Trapped in the Algorithm (2024)

In2003, the philosopher Nick Bostrom proposed a thought experiment on the dangers of artificial intelligence. In his scenario, an AI was tasked with maximizing the number of paper clips in its collection. A superintelligent machine unshackled from human perspectives and ethical frameworks, he argued, would deduce that the best way to maximize its paper-clips collection was to convert all matter in the universe—humans included—into paper clips. The question of how to create the ultimate paper-clips collection would be definitively answered, but at what cost?
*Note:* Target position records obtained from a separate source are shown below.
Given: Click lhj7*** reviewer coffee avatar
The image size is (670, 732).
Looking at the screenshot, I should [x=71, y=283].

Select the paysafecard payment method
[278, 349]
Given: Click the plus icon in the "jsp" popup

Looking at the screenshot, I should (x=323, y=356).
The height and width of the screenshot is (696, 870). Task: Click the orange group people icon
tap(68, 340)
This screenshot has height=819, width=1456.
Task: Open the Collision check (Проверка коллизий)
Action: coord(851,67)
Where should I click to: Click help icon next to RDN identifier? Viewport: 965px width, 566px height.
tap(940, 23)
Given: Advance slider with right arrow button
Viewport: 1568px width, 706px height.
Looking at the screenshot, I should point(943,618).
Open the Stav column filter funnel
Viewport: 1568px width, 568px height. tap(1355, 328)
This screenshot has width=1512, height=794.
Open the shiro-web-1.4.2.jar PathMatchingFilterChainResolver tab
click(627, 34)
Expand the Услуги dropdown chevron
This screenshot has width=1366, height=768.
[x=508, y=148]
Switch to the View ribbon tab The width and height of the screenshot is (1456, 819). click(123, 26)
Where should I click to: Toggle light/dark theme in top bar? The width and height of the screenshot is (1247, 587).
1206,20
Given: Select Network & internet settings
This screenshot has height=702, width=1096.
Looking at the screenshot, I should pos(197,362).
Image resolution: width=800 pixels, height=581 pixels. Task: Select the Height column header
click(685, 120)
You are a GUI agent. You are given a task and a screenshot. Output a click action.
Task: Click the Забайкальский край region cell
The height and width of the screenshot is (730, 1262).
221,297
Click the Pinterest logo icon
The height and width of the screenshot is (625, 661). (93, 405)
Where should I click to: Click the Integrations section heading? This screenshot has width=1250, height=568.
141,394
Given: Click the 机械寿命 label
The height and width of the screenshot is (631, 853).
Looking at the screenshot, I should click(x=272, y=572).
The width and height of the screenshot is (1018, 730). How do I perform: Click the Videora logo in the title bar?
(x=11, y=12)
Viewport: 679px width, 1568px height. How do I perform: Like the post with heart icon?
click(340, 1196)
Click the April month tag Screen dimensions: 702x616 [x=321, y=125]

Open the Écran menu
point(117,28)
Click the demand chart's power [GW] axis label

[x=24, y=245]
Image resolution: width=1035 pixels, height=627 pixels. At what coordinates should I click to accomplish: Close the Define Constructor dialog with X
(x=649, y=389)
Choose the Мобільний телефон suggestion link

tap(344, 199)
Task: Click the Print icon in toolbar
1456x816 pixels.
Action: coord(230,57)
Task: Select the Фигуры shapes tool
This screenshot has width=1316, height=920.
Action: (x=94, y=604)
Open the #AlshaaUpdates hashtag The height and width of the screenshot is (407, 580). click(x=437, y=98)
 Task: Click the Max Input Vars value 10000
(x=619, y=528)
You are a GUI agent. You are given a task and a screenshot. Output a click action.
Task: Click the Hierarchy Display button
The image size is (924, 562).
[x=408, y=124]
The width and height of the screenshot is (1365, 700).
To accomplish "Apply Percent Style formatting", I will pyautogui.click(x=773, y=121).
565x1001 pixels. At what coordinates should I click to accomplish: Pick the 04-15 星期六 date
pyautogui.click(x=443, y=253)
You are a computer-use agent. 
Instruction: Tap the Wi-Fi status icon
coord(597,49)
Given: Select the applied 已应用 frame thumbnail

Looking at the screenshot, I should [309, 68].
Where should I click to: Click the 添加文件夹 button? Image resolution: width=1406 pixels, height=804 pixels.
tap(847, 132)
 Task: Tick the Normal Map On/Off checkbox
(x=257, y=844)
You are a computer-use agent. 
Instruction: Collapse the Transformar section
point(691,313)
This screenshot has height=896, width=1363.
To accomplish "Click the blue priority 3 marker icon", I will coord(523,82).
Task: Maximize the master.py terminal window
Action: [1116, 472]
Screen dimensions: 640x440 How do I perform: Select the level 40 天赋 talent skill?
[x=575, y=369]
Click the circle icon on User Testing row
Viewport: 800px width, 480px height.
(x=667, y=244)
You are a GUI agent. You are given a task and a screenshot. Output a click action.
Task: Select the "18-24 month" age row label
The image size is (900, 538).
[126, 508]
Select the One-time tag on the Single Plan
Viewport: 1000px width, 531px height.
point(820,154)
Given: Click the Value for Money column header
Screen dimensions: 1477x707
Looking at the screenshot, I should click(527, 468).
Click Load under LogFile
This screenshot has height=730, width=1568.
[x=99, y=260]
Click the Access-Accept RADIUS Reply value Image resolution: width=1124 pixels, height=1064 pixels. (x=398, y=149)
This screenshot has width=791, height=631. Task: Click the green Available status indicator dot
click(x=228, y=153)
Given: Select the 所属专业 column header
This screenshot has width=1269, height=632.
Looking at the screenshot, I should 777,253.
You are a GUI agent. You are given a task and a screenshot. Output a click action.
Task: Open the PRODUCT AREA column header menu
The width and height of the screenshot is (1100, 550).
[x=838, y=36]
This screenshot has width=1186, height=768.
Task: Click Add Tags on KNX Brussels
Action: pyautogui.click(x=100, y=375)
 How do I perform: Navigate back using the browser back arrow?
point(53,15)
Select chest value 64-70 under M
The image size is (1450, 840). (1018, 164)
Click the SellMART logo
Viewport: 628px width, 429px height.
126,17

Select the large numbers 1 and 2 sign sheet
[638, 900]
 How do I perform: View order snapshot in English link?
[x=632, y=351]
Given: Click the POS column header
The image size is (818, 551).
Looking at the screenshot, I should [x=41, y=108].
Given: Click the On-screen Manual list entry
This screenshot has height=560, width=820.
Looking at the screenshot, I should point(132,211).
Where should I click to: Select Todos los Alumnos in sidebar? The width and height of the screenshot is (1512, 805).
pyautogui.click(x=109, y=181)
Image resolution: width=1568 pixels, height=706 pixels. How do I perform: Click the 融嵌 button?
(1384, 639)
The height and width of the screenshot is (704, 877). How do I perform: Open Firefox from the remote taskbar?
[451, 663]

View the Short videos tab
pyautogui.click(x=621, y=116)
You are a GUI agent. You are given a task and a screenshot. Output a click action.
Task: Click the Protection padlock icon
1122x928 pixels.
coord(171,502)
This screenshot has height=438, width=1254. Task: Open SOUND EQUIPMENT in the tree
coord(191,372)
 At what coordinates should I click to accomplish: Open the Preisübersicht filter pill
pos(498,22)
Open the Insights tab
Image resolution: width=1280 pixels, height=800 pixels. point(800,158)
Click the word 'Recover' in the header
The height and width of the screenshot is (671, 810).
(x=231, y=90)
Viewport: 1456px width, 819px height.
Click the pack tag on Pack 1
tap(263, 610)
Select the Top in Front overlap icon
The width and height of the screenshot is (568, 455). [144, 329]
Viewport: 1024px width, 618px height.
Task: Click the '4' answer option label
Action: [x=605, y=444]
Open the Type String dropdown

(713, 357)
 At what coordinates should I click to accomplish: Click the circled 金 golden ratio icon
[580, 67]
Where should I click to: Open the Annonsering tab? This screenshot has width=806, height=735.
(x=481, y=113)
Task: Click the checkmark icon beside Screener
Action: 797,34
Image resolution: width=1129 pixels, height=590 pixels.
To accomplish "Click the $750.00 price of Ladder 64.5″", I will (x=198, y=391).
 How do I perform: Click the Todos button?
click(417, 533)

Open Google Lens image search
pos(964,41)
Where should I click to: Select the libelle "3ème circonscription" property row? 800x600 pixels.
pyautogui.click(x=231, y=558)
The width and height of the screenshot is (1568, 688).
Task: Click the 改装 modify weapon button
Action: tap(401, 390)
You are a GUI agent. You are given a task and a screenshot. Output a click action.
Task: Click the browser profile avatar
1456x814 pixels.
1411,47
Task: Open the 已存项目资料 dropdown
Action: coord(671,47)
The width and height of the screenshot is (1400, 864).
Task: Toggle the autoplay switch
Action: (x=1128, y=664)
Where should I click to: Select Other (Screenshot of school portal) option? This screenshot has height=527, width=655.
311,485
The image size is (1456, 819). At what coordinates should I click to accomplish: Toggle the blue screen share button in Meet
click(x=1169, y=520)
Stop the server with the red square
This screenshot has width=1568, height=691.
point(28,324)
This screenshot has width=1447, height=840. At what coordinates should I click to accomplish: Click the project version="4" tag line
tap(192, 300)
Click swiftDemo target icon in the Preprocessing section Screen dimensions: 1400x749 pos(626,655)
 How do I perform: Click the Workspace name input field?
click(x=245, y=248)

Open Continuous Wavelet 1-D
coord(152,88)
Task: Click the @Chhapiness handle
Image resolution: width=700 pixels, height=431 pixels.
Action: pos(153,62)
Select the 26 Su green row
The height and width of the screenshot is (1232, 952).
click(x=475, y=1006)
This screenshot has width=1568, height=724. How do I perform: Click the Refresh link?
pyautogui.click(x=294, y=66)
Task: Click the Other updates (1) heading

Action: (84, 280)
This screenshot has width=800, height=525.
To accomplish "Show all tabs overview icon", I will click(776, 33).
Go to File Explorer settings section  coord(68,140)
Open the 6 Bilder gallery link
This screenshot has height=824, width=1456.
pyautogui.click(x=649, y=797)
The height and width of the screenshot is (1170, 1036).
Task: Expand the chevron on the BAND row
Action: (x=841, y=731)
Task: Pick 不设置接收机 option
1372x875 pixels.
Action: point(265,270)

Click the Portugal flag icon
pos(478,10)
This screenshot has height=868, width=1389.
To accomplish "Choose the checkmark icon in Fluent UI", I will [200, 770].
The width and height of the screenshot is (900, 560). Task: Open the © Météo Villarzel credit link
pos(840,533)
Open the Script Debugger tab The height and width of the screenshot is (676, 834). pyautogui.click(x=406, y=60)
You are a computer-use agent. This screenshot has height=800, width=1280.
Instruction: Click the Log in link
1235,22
In his new book The Chaos Machine: The Inside Story of How Social Media Rewired Our Minds and Our World, the journalist Max Fisher sets out to analyze a similar situation. In his scenario, libertarian-minded Silicon Valley entrepreneurs, in an attempt to maximize online engagement, created esoteric self-evolving algorithms that convert all social-media users into pure incandescent and polarized outrage, and then shrug at the wreckage they have caused. Fisher’s work could have served as a vital warning sign against this mathematically precise descent into madness, but the book he has written suggests instead that the eponymous Chaos Machine is already so alarmingly efficient that it even managed to coopt Fisher’s thoughts before he set them to paper. Those thoughts prove to resemble those of the supposedly manipulated, blinkered online radical communities he highlights.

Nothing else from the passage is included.